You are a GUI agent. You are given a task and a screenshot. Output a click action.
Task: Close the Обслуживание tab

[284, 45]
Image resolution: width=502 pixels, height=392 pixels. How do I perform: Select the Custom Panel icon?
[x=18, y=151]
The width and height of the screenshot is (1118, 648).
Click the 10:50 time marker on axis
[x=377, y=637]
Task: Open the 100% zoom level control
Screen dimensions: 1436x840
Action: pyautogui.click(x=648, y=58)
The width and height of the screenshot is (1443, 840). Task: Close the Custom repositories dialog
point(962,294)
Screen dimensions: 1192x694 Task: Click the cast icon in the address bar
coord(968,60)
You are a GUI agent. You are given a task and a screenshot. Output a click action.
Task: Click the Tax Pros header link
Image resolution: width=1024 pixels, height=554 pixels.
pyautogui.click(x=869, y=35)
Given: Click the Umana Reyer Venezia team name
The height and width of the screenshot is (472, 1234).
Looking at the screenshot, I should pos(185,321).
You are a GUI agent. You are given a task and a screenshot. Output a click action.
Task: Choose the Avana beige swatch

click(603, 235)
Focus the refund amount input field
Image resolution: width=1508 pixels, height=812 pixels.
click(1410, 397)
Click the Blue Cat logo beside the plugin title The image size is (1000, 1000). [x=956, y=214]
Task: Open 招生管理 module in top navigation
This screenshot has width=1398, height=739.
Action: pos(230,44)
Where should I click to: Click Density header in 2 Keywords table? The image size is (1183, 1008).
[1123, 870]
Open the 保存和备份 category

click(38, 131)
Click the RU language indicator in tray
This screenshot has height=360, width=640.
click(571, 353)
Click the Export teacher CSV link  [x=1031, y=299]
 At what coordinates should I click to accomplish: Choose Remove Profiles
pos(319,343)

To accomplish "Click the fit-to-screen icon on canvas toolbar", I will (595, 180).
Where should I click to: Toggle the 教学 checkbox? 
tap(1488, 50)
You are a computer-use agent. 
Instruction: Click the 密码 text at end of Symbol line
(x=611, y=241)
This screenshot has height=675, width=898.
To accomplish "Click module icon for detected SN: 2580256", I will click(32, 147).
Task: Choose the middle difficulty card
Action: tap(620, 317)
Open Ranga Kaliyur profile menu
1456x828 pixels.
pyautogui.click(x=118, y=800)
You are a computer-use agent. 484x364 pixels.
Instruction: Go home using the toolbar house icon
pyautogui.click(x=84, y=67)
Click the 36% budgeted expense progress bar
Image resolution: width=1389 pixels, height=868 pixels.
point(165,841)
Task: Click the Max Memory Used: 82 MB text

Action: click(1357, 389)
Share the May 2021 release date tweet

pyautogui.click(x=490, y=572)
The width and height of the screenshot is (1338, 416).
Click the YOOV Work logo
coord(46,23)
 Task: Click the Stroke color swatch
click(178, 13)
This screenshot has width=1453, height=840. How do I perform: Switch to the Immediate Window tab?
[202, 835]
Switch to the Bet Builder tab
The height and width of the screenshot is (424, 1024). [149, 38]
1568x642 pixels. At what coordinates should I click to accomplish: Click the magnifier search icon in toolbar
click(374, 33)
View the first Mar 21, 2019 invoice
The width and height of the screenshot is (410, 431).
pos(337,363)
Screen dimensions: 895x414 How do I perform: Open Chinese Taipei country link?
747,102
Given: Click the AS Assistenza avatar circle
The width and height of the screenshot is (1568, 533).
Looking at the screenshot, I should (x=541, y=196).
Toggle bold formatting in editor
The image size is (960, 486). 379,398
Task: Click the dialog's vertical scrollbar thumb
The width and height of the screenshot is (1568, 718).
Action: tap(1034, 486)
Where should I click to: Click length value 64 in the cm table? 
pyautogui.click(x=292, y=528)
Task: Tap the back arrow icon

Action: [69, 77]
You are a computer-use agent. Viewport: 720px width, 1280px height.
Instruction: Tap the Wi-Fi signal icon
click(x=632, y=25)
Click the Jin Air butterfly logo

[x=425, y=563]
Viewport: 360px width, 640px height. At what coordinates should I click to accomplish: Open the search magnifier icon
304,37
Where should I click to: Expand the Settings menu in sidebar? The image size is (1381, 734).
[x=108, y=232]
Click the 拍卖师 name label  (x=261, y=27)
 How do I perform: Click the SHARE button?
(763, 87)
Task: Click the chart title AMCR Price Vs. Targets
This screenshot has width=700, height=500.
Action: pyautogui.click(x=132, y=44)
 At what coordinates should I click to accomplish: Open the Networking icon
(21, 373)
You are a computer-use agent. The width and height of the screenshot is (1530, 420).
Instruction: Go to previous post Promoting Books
####
Write out the records word for word, from the very start of the records down to the line containing "[x=377, y=637]", with that line included.

The completed task:
You are a GUI agent. You are given a task and a screenshot. Output a click action.
Task: Close the Обслуживание tab

[284, 45]
Image resolution: width=502 pixels, height=392 pixels. How do I perform: Select the Custom Panel icon?
[x=18, y=151]
The width and height of the screenshot is (1118, 648).
Click the 10:50 time marker on axis
[x=377, y=637]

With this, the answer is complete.